Corporate America frets over rising toll from China trade war

Corporate America frets over rising toll from China trade war

Corporate executives in the US are growing increasingly nervous that the trade spat with China will dent their companies’ profits.

As second-quarter earnings season comes to a close, about half of the 102 companies that have mentioned Chinese growth trends on earnings calls did so in a negative context, which represents a steep rise from less than a third in the first quarter, according to a Bank of America Merrill Lynch analysis. About 70 per cent of the companies that mentioned tariffs specifically were negative, up from 50 per cent last quarter.

The fading sentiment comes as the world’s two largest economies prolong their stand-off over trade, denting investor confidence that US-listed companies exposed to China will be spared.

“With re-escalation of trade tensions, more companies have cited negative trends in China compared to last quarter,” said Savita Subramanian, equity and quant strategist at BofA in New York. “Negative mentions were concentrated in cyclical sectors, such as industrials, tech and materials.”

Markets have whipsawed on the shifting outlook for trade negotiations this year and sold off heavily this month after US president Donald Trump declared that America would impose a 10 per cent levy on a further $300bn of Chinese goods. The announcement contributed to the worst day of the year for US stocks, which lost 3 per cent on Monday last week.

The worsening outlook comes as US corporate profit growth has slowed. Second-quarter earnings per share are on pace to grow just 0.6 per cent from the same period a year ago, according to BofA. This figure means that the biggest listed companies have narrowly averted an “earnings recession” — defined as two consecutive quarters of shrinking earnings per share — after a mild dip in the first quarter.

The trade war is also weighing on corporate spending.

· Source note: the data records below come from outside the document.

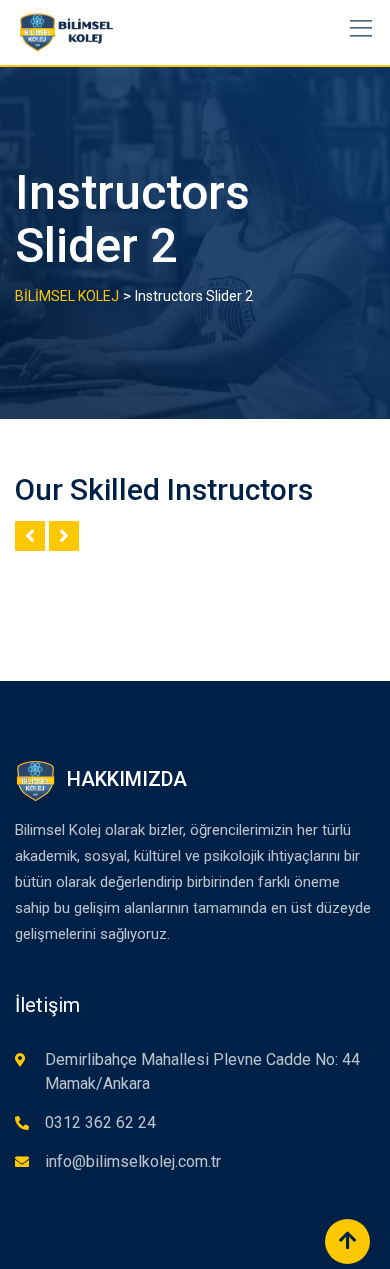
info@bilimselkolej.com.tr (133, 1161)
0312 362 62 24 (100, 1122)
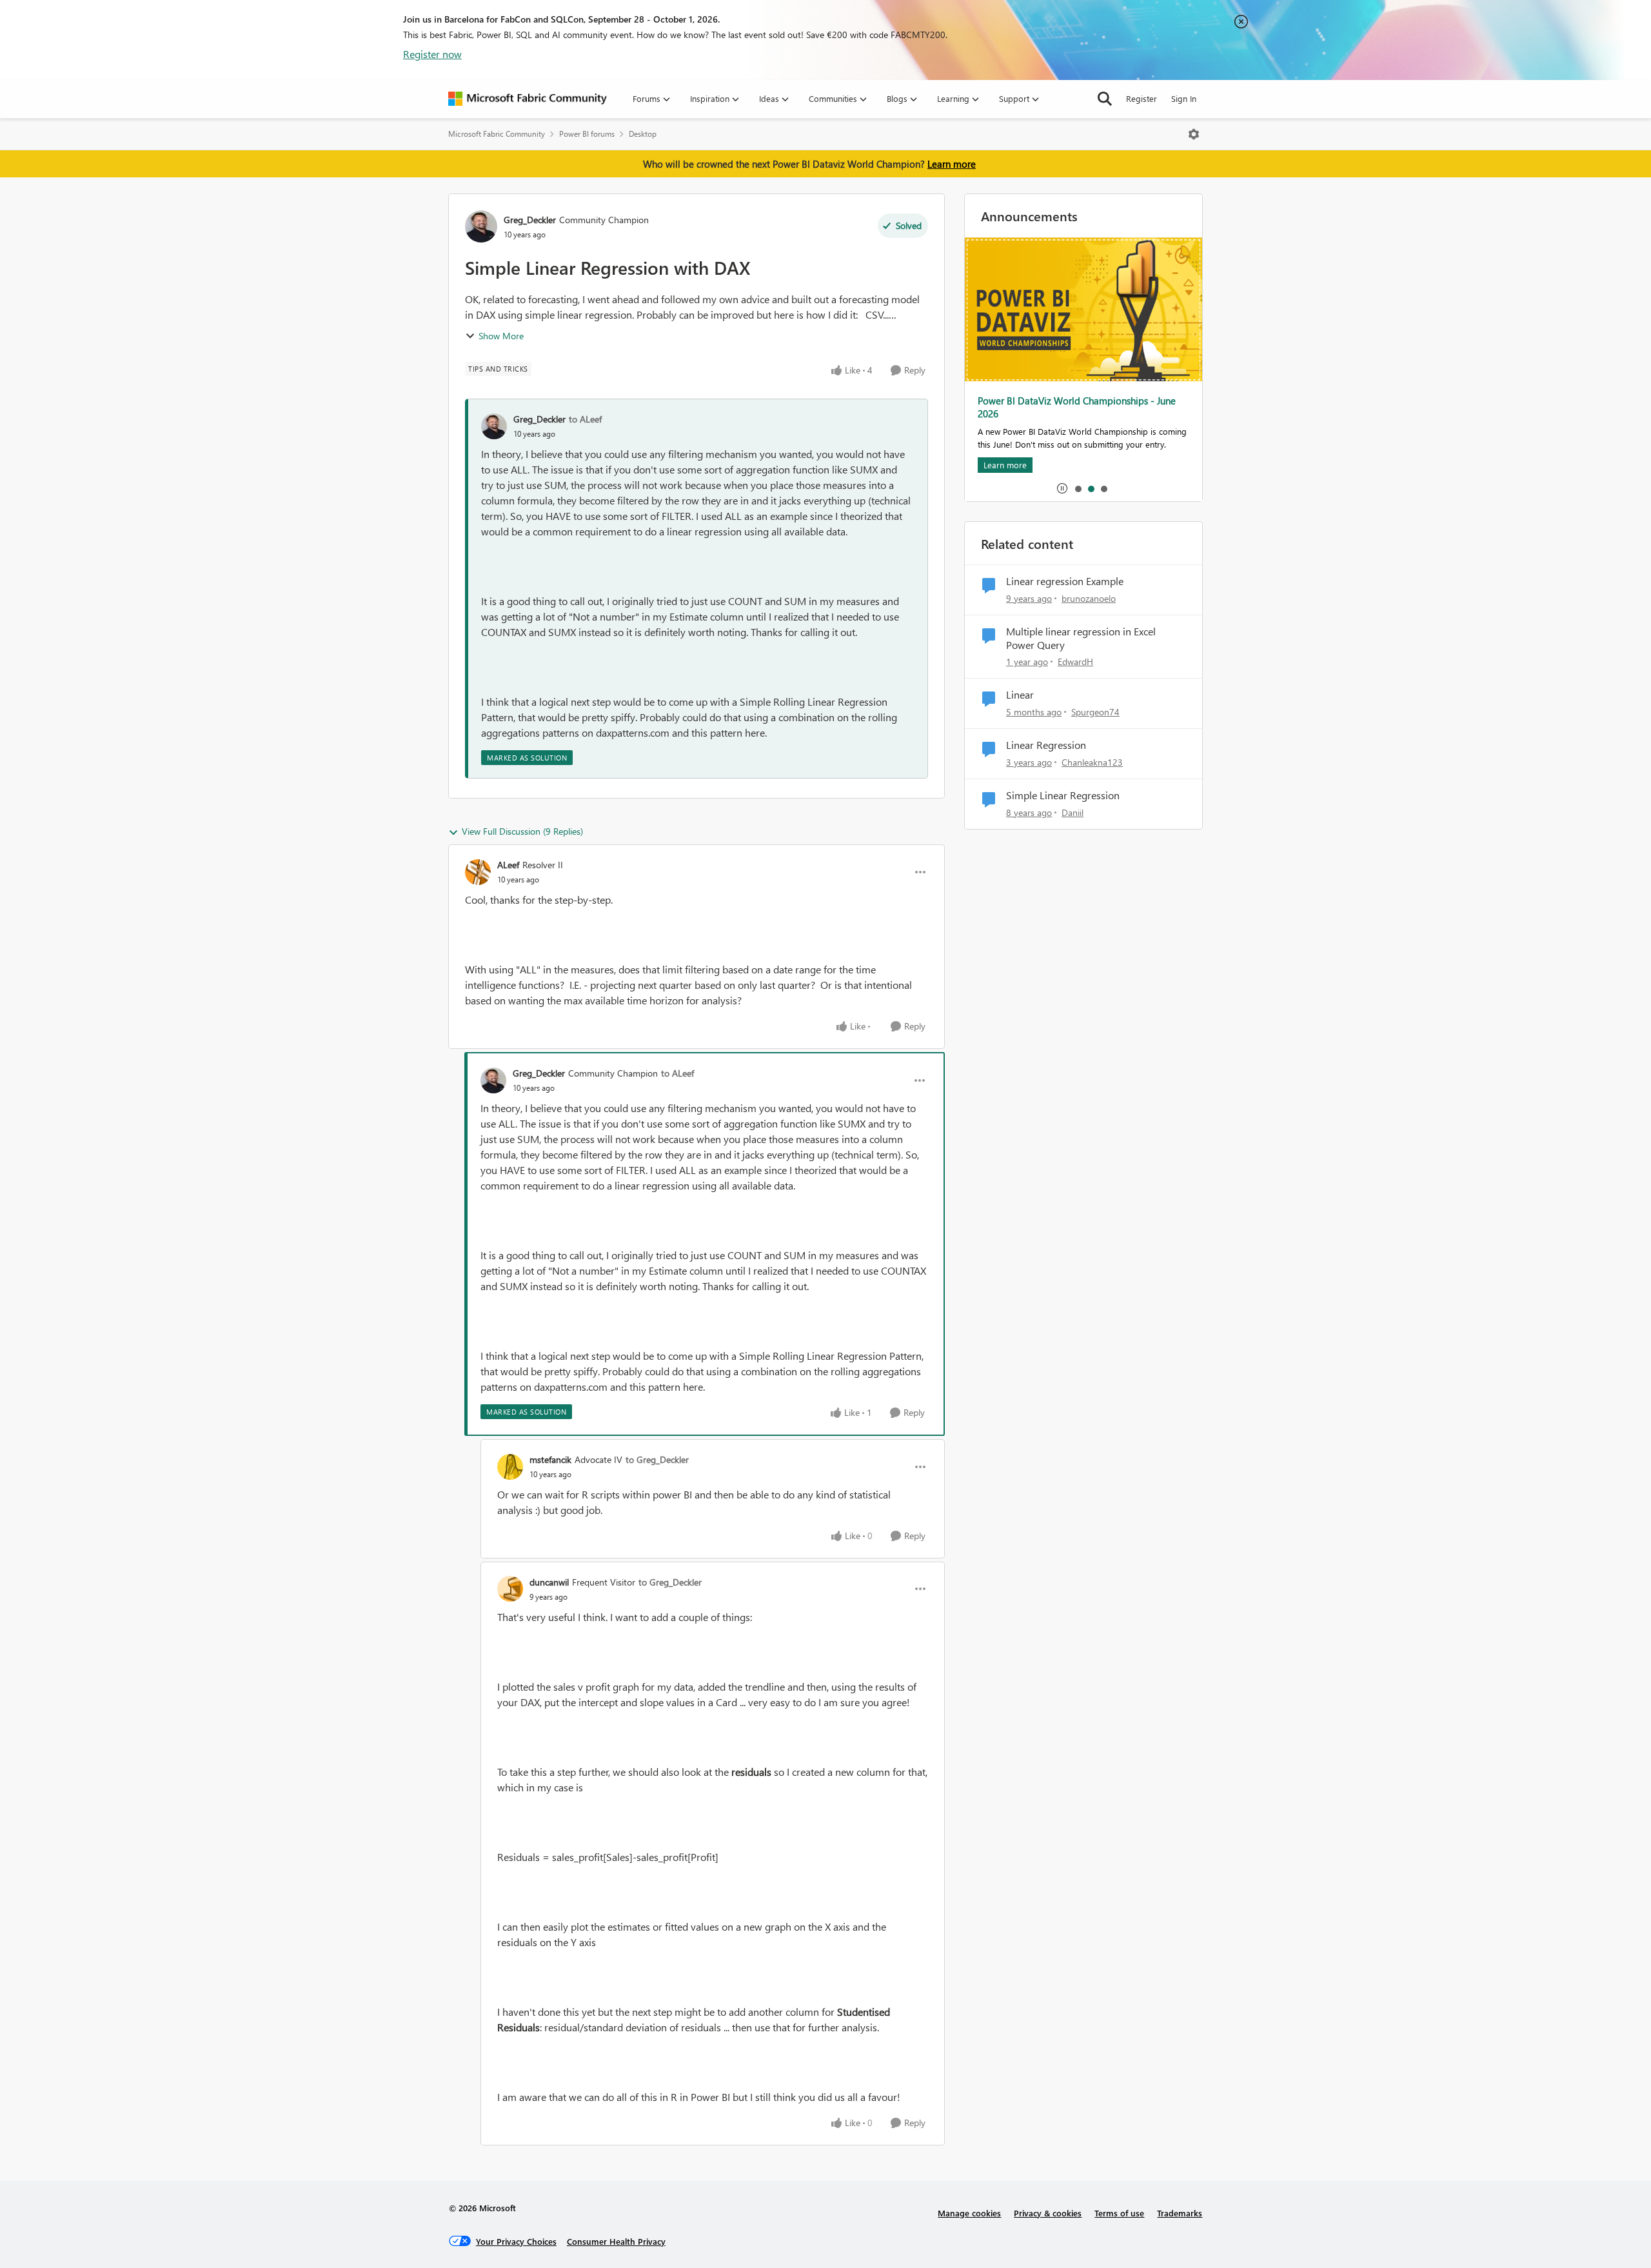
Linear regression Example (1064, 581)
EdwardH (1075, 661)
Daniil (1072, 812)
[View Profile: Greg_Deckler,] (494, 426)
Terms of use (1119, 2212)
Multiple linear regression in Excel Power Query (1081, 638)
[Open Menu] (1194, 134)
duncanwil (549, 1582)
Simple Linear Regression (1063, 795)
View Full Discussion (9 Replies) (522, 831)
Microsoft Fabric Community (496, 134)
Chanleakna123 (1092, 762)
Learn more (951, 163)
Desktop (643, 134)
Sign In (1183, 98)
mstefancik (550, 1459)
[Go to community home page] (527, 99)
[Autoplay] (1062, 488)
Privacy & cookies (1048, 2212)
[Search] (1104, 98)
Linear (1020, 694)
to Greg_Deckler (657, 1459)
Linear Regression (1046, 745)
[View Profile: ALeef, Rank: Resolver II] (478, 872)
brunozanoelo (1089, 598)
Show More (501, 336)
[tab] (1077, 488)
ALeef (508, 865)
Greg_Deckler (530, 220)
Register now (432, 54)
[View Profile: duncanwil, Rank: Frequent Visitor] (510, 1589)
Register (1141, 98)
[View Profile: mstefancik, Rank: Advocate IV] (510, 1467)
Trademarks (1179, 2212)
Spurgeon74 (1095, 712)
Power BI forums (587, 134)
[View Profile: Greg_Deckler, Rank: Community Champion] (481, 226)
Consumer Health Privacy (616, 2241)
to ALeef (585, 419)
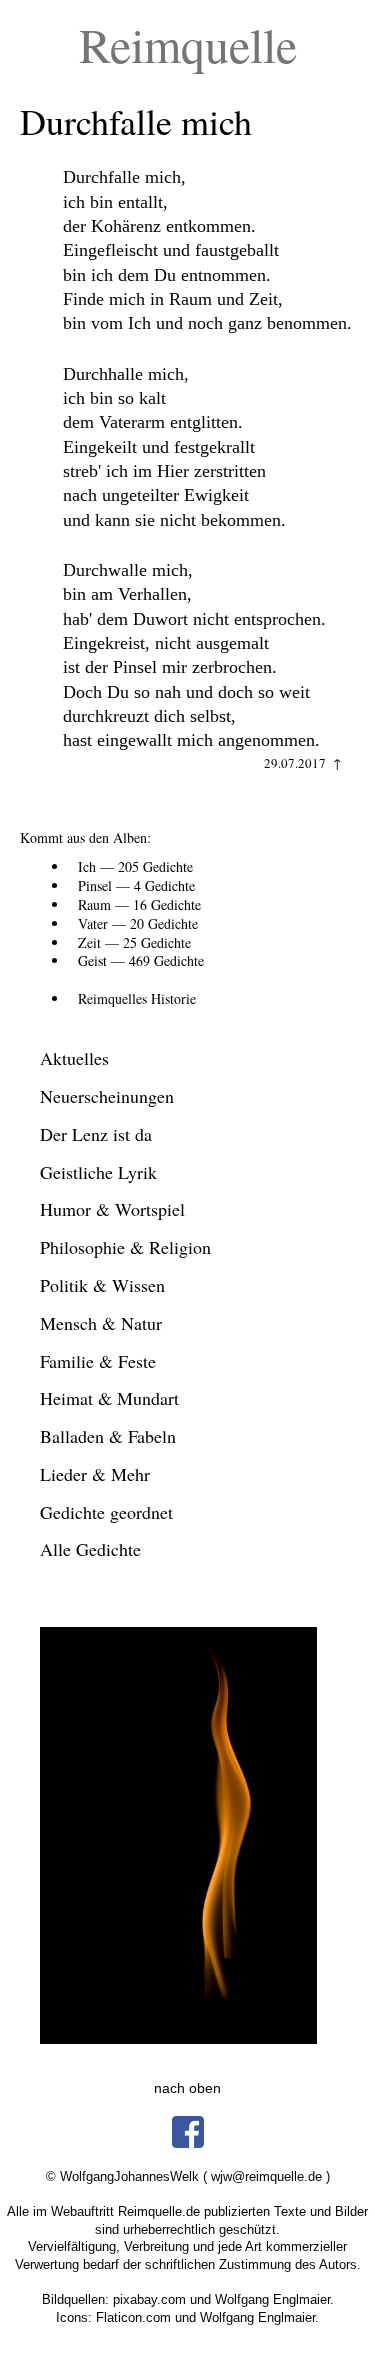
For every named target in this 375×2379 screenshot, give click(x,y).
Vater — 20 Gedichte (138, 923)
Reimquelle (188, 44)
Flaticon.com (133, 2317)
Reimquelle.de (159, 2211)
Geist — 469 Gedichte (141, 960)
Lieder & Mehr (95, 1474)
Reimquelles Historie (137, 998)
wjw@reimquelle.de (266, 2176)
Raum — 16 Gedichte (139, 904)
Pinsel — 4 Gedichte (136, 885)
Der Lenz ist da (96, 1134)
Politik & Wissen (102, 1285)
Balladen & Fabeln (108, 1436)
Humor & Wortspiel (112, 1209)
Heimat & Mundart (109, 1398)
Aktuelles (74, 1058)
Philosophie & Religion (125, 1247)
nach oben (187, 2088)
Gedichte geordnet (106, 1512)
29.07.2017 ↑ (302, 763)
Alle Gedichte (90, 1549)
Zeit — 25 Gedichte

Growth in capital expenditure has steadied at 3 per cent in the first and second quarters, according to BofA’s figures. That marks a steep drop from the 11 per cent rate seen at the same point last year, which was boosted in part by the effects of corporate tax cuts.

“With no trade truce in sight and macro data continuing to surprise to the downside, the uncertainty overhang may continue to impact business spending,” Ms Subramanian said.

Investors will be paying close attention to the drop in capex, which is used as a rough indication of future profits, said David Joy, chief market strategist for Ameriprise Financial in Boston.

“It’s hard to make meaningful decisions about capital spending if you don’t know where you should be making investments — that has had a huge impact on capital spending in the second quarter,” Mr Joy said.